=== Given information ===

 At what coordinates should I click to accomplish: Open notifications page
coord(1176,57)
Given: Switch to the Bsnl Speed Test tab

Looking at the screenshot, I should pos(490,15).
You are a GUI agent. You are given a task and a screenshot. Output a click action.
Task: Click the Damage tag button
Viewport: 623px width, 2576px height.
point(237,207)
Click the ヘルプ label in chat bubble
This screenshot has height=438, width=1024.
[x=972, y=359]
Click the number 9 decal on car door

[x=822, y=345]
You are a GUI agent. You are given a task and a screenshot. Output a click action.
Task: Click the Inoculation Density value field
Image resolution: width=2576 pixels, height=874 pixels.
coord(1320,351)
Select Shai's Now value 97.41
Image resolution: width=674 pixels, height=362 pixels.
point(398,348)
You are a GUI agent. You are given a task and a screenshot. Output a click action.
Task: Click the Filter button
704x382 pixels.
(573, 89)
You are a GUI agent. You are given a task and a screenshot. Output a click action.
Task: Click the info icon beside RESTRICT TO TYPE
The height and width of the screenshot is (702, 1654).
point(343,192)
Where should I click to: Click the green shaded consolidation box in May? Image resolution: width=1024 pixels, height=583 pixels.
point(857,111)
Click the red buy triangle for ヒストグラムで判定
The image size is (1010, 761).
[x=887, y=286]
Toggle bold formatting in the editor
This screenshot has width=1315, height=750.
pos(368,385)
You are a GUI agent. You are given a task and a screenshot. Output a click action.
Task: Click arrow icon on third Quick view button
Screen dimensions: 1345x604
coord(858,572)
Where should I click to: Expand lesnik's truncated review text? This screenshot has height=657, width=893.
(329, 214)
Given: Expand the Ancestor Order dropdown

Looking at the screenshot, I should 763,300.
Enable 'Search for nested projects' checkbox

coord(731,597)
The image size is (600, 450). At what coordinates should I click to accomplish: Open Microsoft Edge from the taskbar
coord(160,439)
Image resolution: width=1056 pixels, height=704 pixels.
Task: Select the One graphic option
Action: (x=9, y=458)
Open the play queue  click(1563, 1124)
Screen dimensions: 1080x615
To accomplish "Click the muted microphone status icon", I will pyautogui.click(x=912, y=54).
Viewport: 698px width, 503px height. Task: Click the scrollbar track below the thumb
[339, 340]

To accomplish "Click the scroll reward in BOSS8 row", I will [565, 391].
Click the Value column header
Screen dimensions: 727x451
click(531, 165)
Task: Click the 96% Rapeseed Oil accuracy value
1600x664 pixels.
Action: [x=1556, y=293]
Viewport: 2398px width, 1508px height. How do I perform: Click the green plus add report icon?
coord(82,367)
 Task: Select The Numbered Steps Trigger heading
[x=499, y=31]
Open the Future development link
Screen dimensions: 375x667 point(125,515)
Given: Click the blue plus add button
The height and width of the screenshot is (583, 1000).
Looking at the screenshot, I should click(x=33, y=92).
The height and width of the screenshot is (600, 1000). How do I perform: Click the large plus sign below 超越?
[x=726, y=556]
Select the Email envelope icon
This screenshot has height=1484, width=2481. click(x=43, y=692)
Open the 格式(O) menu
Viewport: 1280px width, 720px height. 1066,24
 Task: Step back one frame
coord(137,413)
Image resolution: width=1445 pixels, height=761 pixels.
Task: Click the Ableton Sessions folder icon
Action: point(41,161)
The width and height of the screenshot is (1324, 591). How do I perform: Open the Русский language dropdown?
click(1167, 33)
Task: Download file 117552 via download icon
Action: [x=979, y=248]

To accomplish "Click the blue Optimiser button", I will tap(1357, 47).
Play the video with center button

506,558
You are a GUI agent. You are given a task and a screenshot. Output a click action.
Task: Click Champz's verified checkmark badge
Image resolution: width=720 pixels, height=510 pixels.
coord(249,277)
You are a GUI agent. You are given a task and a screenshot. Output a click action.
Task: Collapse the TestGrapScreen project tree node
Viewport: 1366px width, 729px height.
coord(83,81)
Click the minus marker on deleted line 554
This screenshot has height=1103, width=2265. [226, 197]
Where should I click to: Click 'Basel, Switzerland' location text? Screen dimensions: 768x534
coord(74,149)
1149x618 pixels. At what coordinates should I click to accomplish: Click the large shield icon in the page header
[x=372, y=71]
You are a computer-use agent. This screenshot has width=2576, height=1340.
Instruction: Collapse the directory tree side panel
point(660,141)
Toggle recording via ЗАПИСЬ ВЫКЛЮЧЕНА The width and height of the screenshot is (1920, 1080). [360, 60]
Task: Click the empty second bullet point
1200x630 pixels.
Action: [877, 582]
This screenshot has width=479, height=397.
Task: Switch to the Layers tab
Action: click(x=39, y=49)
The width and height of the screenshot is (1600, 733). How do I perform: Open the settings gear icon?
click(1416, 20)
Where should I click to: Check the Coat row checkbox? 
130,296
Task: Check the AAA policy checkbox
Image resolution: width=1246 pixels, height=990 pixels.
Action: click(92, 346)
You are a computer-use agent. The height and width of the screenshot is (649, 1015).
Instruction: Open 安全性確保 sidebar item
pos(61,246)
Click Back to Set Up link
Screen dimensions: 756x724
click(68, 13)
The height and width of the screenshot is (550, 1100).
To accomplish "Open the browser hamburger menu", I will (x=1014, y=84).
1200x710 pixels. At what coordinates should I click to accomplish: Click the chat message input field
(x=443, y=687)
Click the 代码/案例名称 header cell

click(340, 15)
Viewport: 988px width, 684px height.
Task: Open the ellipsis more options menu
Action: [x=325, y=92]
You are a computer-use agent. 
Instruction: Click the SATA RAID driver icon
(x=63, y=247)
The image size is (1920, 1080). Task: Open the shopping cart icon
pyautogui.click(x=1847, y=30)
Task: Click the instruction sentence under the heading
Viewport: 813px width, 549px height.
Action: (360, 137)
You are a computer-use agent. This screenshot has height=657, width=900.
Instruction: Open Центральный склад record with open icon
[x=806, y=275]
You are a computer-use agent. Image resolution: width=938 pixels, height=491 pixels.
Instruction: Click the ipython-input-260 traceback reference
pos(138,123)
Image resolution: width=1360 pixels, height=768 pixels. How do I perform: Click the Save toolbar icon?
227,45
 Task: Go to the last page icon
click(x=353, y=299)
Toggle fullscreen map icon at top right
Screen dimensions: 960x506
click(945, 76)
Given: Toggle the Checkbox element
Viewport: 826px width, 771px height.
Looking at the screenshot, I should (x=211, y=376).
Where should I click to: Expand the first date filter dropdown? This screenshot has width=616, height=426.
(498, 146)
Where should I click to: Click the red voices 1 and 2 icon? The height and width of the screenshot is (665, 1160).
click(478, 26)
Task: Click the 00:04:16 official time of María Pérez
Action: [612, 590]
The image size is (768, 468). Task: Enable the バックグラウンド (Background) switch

===

== Task objective ==
Repeat every line of the listing above word for word.

== Reply ==
 At what coordinates should I click to accomplish: Open notifications page
coord(1176,57)
Given: Switch to the Bsnl Speed Test tab

Looking at the screenshot, I should pos(490,15).
You are a GUI agent. You are given a task and a screenshot. Output a click action.
Task: Click the Damage tag button
Viewport: 623px width, 2576px height.
point(237,207)
Click the ヘルプ label in chat bubble
This screenshot has height=438, width=1024.
[x=972, y=359]
Click the number 9 decal on car door

[x=822, y=345]
You are a GUI agent. You are given a task and a screenshot. Output a click action.
Task: Click the Inoculation Density value field
Image resolution: width=2576 pixels, height=874 pixels.
coord(1320,351)
Select Shai's Now value 97.41
Image resolution: width=674 pixels, height=362 pixels.
point(398,348)
You are a GUI agent. You are given a task and a screenshot. Output a click action.
Task: Click the Filter button
704x382 pixels.
(573, 89)
You are a GUI agent. You are given a task and a screenshot. Output a click action.
Task: Click the info icon beside RESTRICT TO TYPE
The height and width of the screenshot is (702, 1654).
point(343,192)
Where should I click to: Click the green shaded consolidation box in May? Image resolution: width=1024 pixels, height=583 pixels.
point(857,111)
Click the red buy triangle for ヒストグラムで判定
The image size is (1010, 761).
[x=887, y=286]
Toggle bold formatting in the editor
This screenshot has width=1315, height=750.
pos(368,385)
You are a GUI agent. You are given a task and a screenshot. Output a click action.
Task: Click arrow icon on third Quick view button
Screen dimensions: 1345x604
coord(858,572)
Where should I click to: Expand lesnik's truncated review text? This screenshot has height=657, width=893.
(329, 214)
Given: Expand the Ancestor Order dropdown

Looking at the screenshot, I should 763,300.
Enable 'Search for nested projects' checkbox

coord(731,597)
The image size is (600, 450). At what coordinates should I click to accomplish: Open Microsoft Edge from the taskbar
coord(160,439)
Image resolution: width=1056 pixels, height=704 pixels.
Task: Select the One graphic option
Action: (x=9, y=458)
Open the play queue  click(1563, 1124)
Screen dimensions: 1080x615
To accomplish "Click the muted microphone status icon", I will pyautogui.click(x=912, y=54).
Viewport: 698px width, 503px height. Task: Click the scrollbar track below the thumb
[339, 340]

To accomplish "Click the scroll reward in BOSS8 row", I will [565, 391].
Click the Value column header
Screen dimensions: 727x451
click(531, 165)
Task: Click the 96% Rapeseed Oil accuracy value
1600x664 pixels.
Action: [x=1556, y=293]
Viewport: 2398px width, 1508px height. How do I perform: Click the green plus add report icon?
coord(82,367)
 Task: Select The Numbered Steps Trigger heading
[x=499, y=31]
Open the Future development link
Screen dimensions: 375x667 point(125,515)
Given: Click the blue plus add button
The height and width of the screenshot is (583, 1000).
Looking at the screenshot, I should click(x=33, y=92).
The height and width of the screenshot is (600, 1000). How do I perform: Click the large plus sign below 超越?
[x=726, y=556]
Select the Email envelope icon
This screenshot has height=1484, width=2481. click(x=43, y=692)
Open the 格式(O) menu
Viewport: 1280px width, 720px height. 1066,24
 Task: Step back one frame
coord(137,413)
Image resolution: width=1445 pixels, height=761 pixels.
Task: Click the Ableton Sessions folder icon
Action: point(41,161)
The width and height of the screenshot is (1324, 591). How do I perform: Open the Русский language dropdown?
click(1167, 33)
Task: Download file 117552 via download icon
Action: [x=979, y=248]

To accomplish "Click the blue Optimiser button", I will tap(1357, 47).
Play the video with center button

506,558
You are a GUI agent. You are given a task and a screenshot. Output a click action.
Task: Click Champz's verified checkmark badge
Image resolution: width=720 pixels, height=510 pixels.
coord(249,277)
You are a GUI agent. You are given a task and a screenshot. Output a click action.
Task: Collapse the TestGrapScreen project tree node
Viewport: 1366px width, 729px height.
coord(83,81)
Click the minus marker on deleted line 554
This screenshot has height=1103, width=2265. [226, 197]
Where should I click to: Click 'Basel, Switzerland' location text? Screen dimensions: 768x534
coord(74,149)
1149x618 pixels. At what coordinates should I click to accomplish: Click the large shield icon in the page header
[x=372, y=71]
You are a computer-use agent. This screenshot has width=2576, height=1340.
Instruction: Collapse the directory tree side panel
point(660,141)
Toggle recording via ЗАПИСЬ ВЫКЛЮЧЕНА The width and height of the screenshot is (1920, 1080). [360, 60]
Task: Click the empty second bullet point
1200x630 pixels.
Action: [877, 582]
This screenshot has width=479, height=397.
Task: Switch to the Layers tab
Action: click(x=39, y=49)
The width and height of the screenshot is (1600, 733). How do I perform: Open the settings gear icon?
click(1416, 20)
Where should I click to: Check the Coat row checkbox? 
130,296
Task: Check the AAA policy checkbox
Image resolution: width=1246 pixels, height=990 pixels.
Action: click(92, 346)
You are a computer-use agent. The height and width of the screenshot is (649, 1015).
Instruction: Open 安全性確保 sidebar item
pos(61,246)
Click Back to Set Up link
Screen dimensions: 756x724
click(68, 13)
The height and width of the screenshot is (550, 1100).
To accomplish "Open the browser hamburger menu", I will (x=1014, y=84).
1200x710 pixels. At what coordinates should I click to accomplish: Click the chat message input field
(x=443, y=687)
Click the 代码/案例名称 header cell

click(340, 15)
Viewport: 988px width, 684px height.
Task: Open the ellipsis more options menu
Action: [x=325, y=92]
You are a computer-use agent. 
Instruction: Click the SATA RAID driver icon
(x=63, y=247)
The image size is (1920, 1080). Task: Open the shopping cart icon
pyautogui.click(x=1847, y=30)
Task: Click the instruction sentence under the heading
Viewport: 813px width, 549px height.
Action: (360, 137)
You are a computer-use agent. This screenshot has height=657, width=900.
Instruction: Open Центральный склад record with open icon
[x=806, y=275]
You are a computer-use agent. Image resolution: width=938 pixels, height=491 pixels.
Instruction: Click the ipython-input-260 traceback reference
pos(138,123)
Image resolution: width=1360 pixels, height=768 pixels. How do I perform: Click the Save toolbar icon?
227,45
 Task: Go to the last page icon
click(x=353, y=299)
Toggle fullscreen map icon at top right
Screen dimensions: 960x506
click(945, 76)
Given: Toggle the Checkbox element
Viewport: 826px width, 771px height.
Looking at the screenshot, I should (x=211, y=376).
Where should I click to: Expand the first date filter dropdown? This screenshot has width=616, height=426.
(498, 146)
Where should I click to: Click the red voices 1 and 2 icon? The height and width of the screenshot is (665, 1160).
click(478, 26)
Task: Click the 00:04:16 official time of María Pérez
Action: [612, 590]
The image size is (768, 468). Task: Enable the バックグラウンド (Background) switch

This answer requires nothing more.